Cuenca's Growing Pains — Why Your Commute Keeps Getting Worse

The Numbers
Cuenca's Dirección de Gestión de Movilidad (DGM) — the municipal mobility office — receives 70 to 80 annual requests for traffic light installations across the city. Only 25% to 30% of those requests get approved after technical analysis, according to DGM director Pablo Carvallo (source).
That's a quarter of demand getting met. The other three-quarters are neighborhoods that raised their hands, did the paperwork, and were told the intersection doesn't meet DGM's technical threshold — which means accident history, traffic volume counts, and pedestrian crossing patterns.
Carvallo's framing of where effort is going: "En vías de mayor jerarquía se ha trabajado en la optimización semafórica" — they're prioritizing signal optimization on the city's main arteries over building new lights everywhere.
The Pressure Points
From the reporting, the trouble spots clustering right now are:
- Cazhapata (northeast of El Centro) — residents are asking for a traffic light on a main road where there isn't one.
- Ramona Cordero (around the Miguel Cordero Crespo corridor) — requests for signal timing calibration.
- El Valle access near the Garaicoa school — locals want an existing signal removed because it's creating more congestion than it solves.
- Cochapamba — longtime resident Mayra Pizarro is among those citing slow response to mobility complaints in the sector.
- Parque Industrial (around Octavio Chacón) — Carlos Torres, who works in the industrial park, flagged chronic congestion during shift changes.
- Monay-Baguanchi route — another chronic bottleneck for commuters heading east.
The specific tools DGM is deploying or considering: signal timing calibration, triangular signalization for traffic control, and — in at least one case (Garaicoa) — removing a signal rather than adding one.
What's Driving This
Cuenca has grown. El Centro is protected, heritage-constrained, and unable to widen. So the city spreads outward — into El Valle, Turi, Cochapamba, Misicata, the corridors toward Baguanchi and Monay — while the road grid trying to serve that growth is still mostly the same grid from 15 years ago. Vehicle counts keep climbing. Commute times keep stretching.

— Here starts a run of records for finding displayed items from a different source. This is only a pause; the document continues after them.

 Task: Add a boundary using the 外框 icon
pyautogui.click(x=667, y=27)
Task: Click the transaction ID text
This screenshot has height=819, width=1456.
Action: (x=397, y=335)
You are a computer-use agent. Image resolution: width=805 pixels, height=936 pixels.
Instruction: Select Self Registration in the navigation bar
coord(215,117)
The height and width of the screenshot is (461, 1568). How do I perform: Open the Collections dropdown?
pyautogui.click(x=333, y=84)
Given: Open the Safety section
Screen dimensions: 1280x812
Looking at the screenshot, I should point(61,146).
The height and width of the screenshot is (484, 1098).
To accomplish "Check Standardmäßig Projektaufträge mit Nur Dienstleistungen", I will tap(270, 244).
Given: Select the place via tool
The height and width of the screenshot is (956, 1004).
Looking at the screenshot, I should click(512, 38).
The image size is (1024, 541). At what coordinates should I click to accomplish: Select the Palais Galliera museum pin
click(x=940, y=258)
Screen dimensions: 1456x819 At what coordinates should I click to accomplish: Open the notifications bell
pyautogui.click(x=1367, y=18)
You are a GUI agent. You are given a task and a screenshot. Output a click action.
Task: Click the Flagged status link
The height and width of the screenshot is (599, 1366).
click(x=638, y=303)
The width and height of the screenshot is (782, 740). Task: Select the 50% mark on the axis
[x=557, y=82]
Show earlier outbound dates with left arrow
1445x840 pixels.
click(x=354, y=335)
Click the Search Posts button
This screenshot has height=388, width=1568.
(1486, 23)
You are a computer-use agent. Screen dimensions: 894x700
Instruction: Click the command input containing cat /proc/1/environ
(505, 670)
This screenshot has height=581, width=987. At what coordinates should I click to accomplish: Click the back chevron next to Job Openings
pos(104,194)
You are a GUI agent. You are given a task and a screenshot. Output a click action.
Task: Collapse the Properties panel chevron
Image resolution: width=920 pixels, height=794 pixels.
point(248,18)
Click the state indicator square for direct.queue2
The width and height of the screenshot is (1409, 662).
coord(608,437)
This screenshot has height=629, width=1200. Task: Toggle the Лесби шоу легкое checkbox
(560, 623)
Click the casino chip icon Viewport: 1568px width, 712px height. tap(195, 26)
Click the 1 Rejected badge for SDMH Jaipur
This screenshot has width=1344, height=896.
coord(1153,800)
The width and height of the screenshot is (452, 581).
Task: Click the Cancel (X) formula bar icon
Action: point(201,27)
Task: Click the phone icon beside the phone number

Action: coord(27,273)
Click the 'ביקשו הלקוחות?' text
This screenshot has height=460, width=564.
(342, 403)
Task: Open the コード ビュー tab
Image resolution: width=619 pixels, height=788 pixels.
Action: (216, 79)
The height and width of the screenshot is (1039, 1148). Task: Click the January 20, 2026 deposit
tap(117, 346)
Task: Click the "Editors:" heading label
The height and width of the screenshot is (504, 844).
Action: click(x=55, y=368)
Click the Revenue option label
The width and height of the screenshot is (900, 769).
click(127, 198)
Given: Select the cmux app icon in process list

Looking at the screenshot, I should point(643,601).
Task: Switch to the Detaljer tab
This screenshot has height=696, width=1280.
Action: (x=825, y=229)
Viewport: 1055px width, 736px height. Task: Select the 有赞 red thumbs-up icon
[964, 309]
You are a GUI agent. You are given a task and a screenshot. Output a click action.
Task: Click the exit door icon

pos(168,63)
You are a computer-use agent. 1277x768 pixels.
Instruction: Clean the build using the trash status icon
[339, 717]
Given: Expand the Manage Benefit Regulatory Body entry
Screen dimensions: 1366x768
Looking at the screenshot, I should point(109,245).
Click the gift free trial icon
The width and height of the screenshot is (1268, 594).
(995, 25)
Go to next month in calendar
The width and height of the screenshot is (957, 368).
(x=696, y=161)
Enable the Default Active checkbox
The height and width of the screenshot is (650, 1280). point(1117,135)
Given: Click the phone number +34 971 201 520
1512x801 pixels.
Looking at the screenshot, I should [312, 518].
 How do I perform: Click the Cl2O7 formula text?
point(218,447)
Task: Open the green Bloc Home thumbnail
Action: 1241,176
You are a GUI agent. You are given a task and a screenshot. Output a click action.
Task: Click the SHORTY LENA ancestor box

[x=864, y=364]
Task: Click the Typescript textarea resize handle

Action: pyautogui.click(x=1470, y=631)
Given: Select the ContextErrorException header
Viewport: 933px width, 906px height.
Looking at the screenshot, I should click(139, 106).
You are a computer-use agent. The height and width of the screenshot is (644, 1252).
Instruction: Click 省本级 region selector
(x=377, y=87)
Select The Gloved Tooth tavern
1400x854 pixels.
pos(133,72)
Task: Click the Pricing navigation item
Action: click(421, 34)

Expats who arrived even three or four years ago will notice it: the ride from Ricaurte into El Centro at 5pm, the Autopista crawl approaching the airport at 7:30am, the Monay access during school drop-off. None of it used to be this bad.
What This Means for You
- Plan 15-20 extra minutes into any 7:30–9am or 5–7pm cross-town trip. The days when Cuenca was a "no rush hour" city are genuinely over for much of the metro.
- Apps matter here now. Google Maps in Cuenca has gotten reliable for traffic. Use it.
- If your neighborhood has an unsafe or congested intersection, DGM does accept formal complaints. The technical review process is real, but so is the 70% rejection rate — expect to document the problem well. "Oficios ingresados" (formal letters) go further than social-media complaints.
- Cabify and InDriver let you lock in a flat fare regardless of how long the ride takes in traffic, which can be worth the slight premium on bad days.
- Tranvía, for what it's worth, bypasses all of this along its corridor — and continues to be the fastest way to cross the city during rush hours.
The bigger structural fix isn't more signals. It's transit, density, and better last-mile connections from outlying parishes. None of that arrives fast.